Screenshot grounding data
*** Begin section ***
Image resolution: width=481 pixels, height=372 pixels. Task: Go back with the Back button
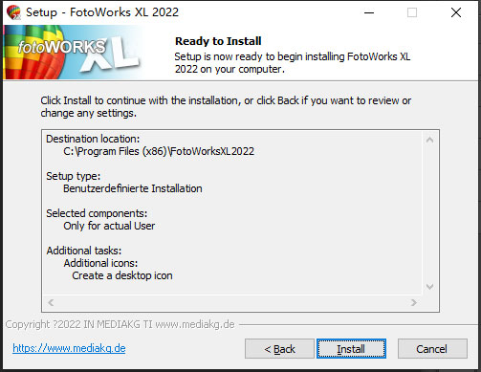(x=279, y=349)
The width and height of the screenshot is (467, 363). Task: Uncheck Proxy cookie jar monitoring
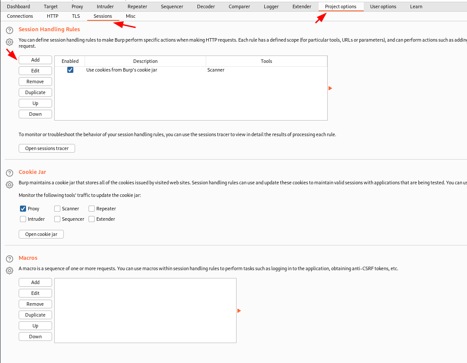coord(23,209)
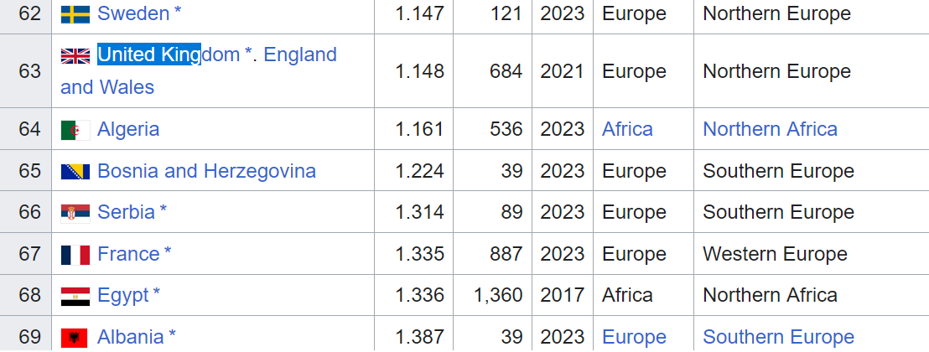This screenshot has width=929, height=352.
Task: Click the Serbia flag icon
Action: 75,214
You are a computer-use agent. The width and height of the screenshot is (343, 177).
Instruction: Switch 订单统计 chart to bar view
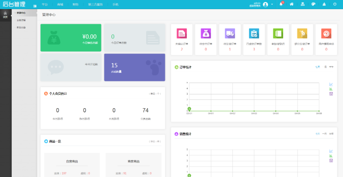(x=331, y=89)
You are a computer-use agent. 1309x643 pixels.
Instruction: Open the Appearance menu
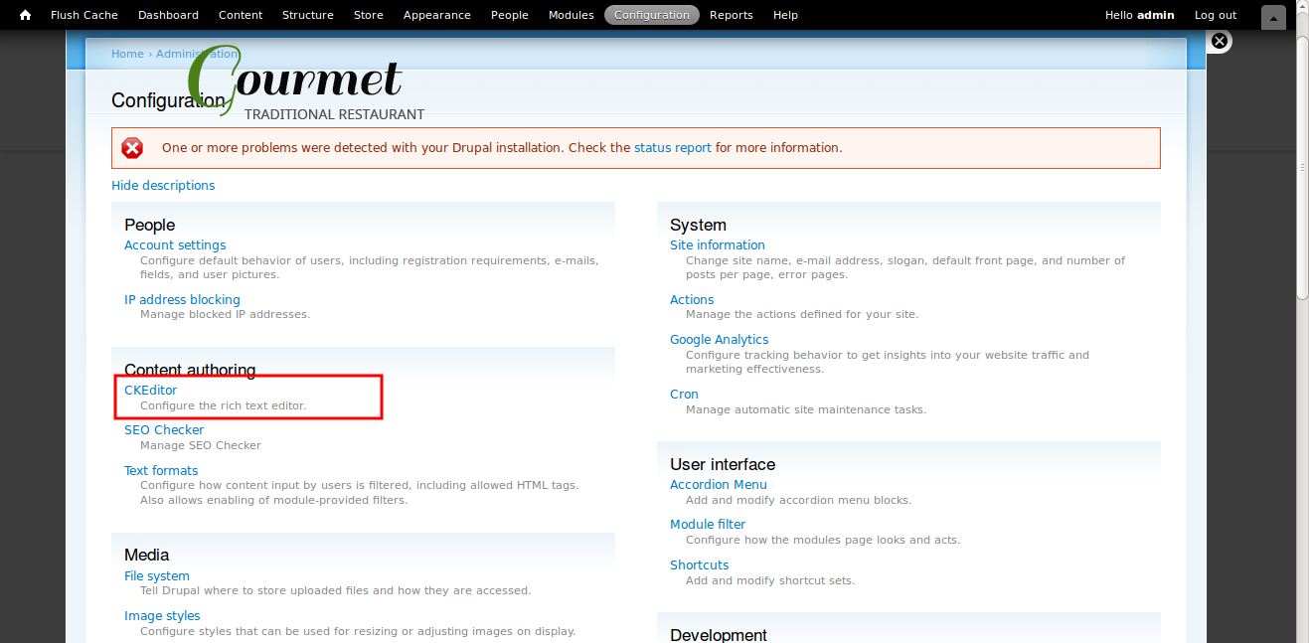click(436, 14)
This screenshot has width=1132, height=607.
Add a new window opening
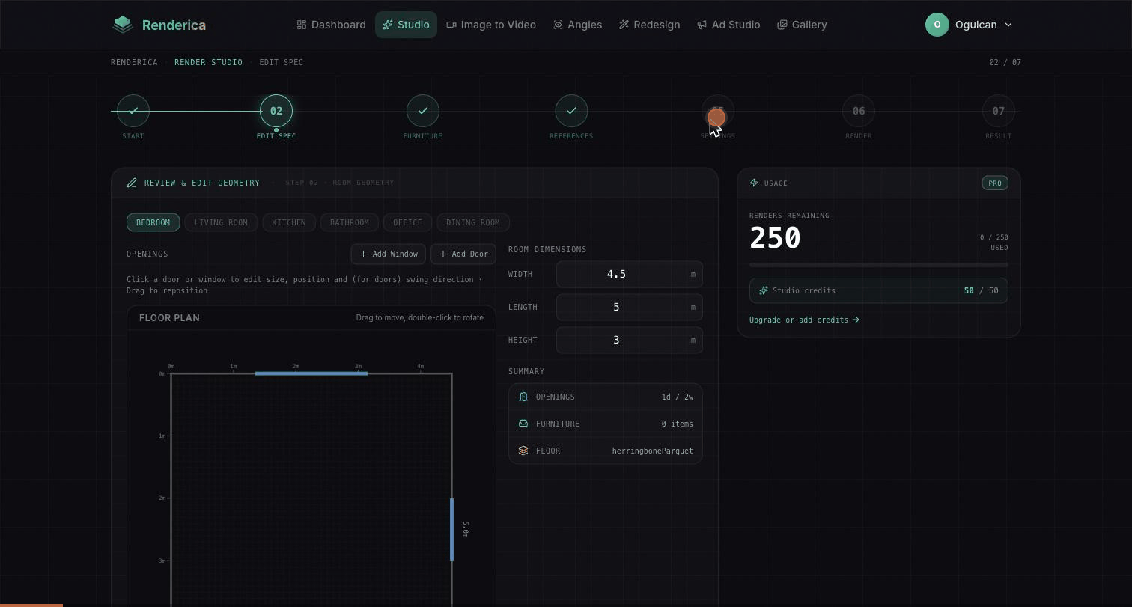point(389,254)
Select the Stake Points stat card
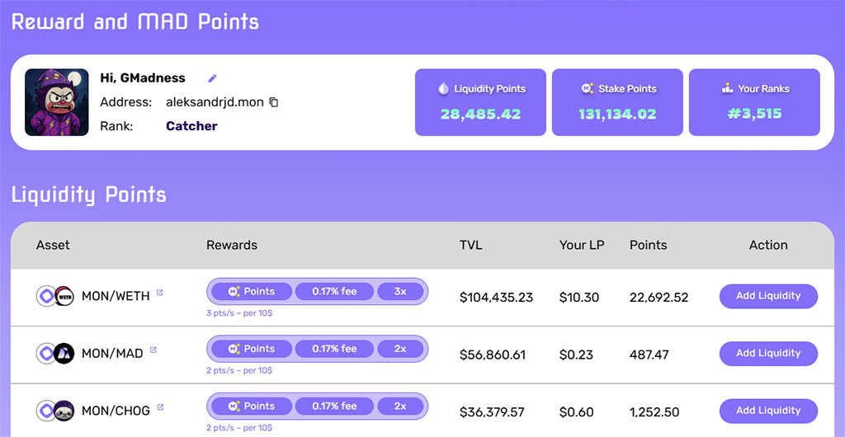This screenshot has height=437, width=845. coord(617,102)
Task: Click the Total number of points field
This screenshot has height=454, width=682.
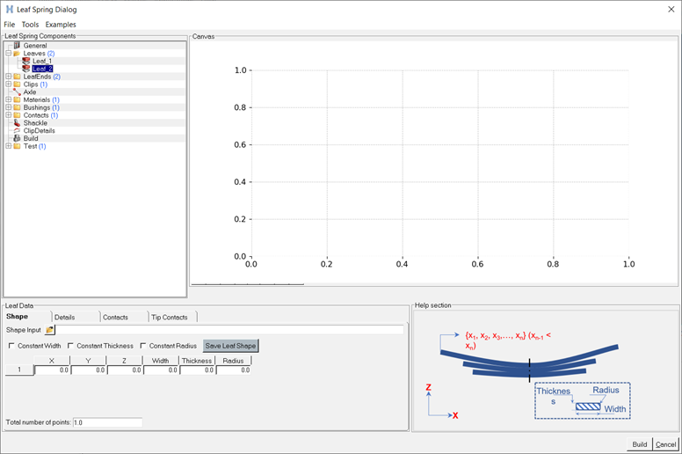Action: pyautogui.click(x=106, y=422)
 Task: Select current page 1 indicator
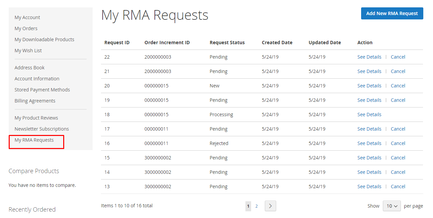(x=248, y=206)
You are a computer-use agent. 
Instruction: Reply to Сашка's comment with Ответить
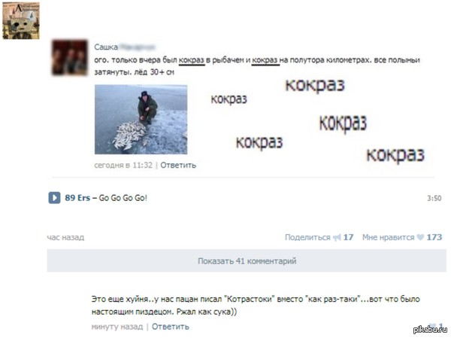click(178, 165)
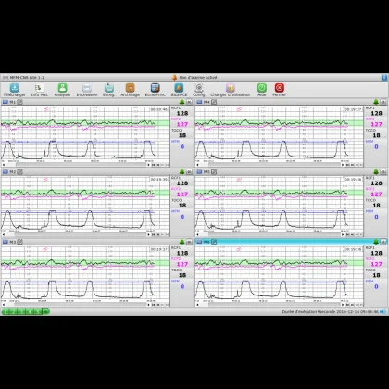Click the edit icon beside the M1 label
Image resolution: width=389 pixels, height=389 pixels.
20,102
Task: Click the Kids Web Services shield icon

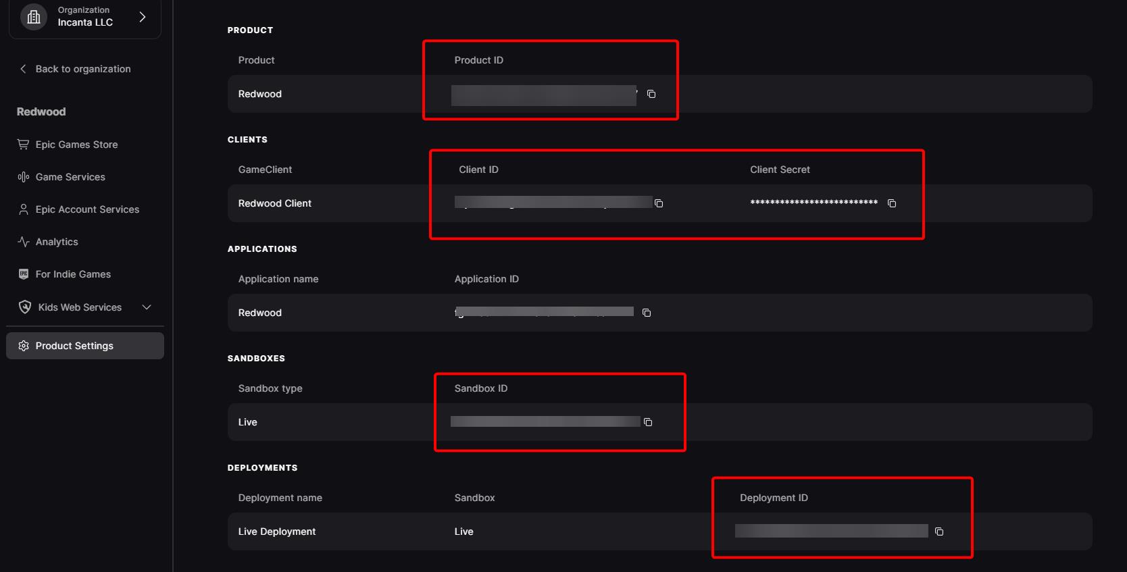Action: tap(24, 307)
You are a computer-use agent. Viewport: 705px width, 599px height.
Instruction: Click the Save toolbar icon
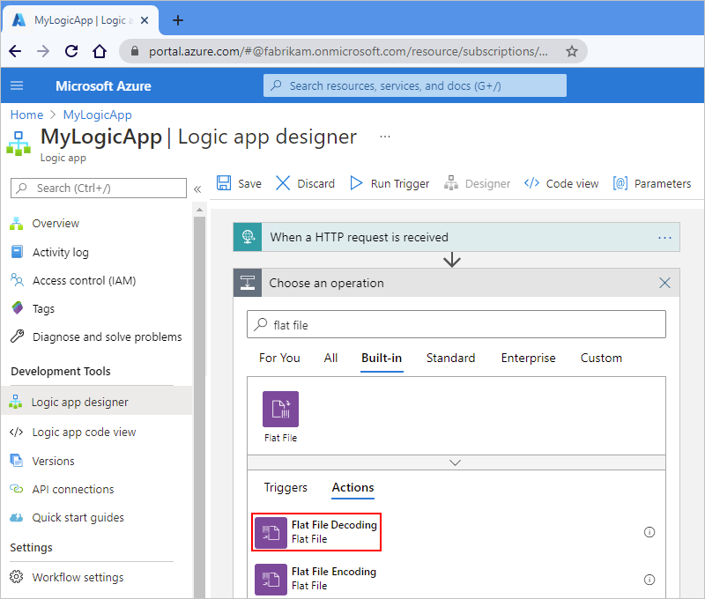coord(225,183)
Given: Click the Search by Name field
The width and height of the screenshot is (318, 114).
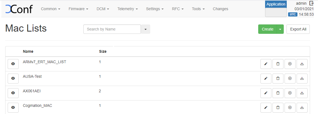Looking at the screenshot, I should pyautogui.click(x=112, y=29).
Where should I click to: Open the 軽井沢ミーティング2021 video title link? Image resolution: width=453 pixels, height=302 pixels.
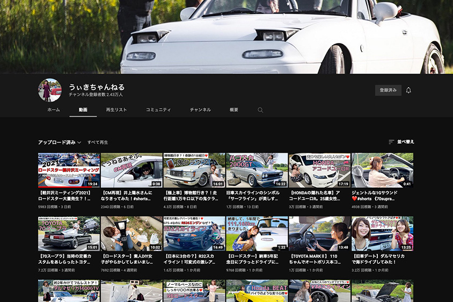68,195
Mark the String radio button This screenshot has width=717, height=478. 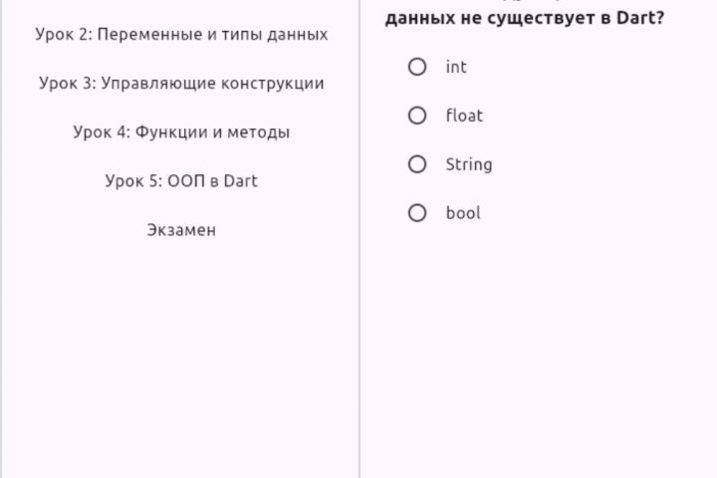click(417, 164)
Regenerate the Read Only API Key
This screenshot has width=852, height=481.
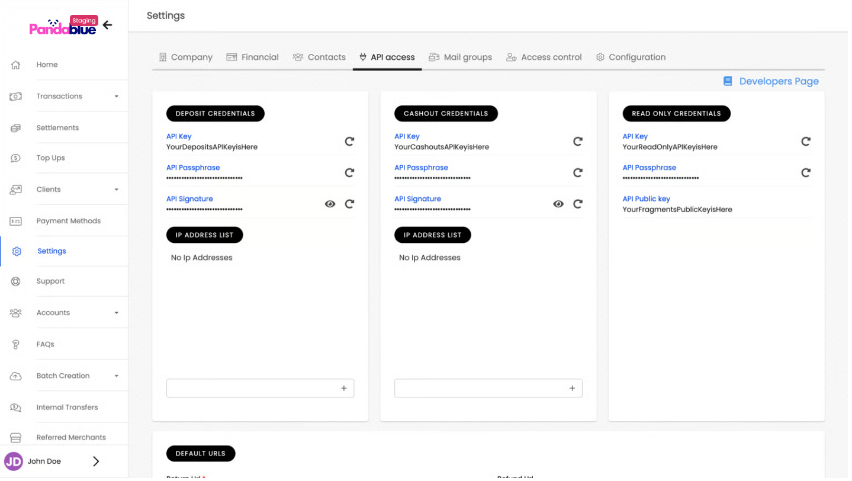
*** End section ***
• [INSTRUCTIONS FOR THE TASK]:
Set down only the lines from the one with "Regenerate the Read Only API Key" through the end of the entries, exactly as they appear, leaving out each picture.

• [YOUR SOLUTION]:
Regenerate the Read Only API Key
This screenshot has width=852, height=481.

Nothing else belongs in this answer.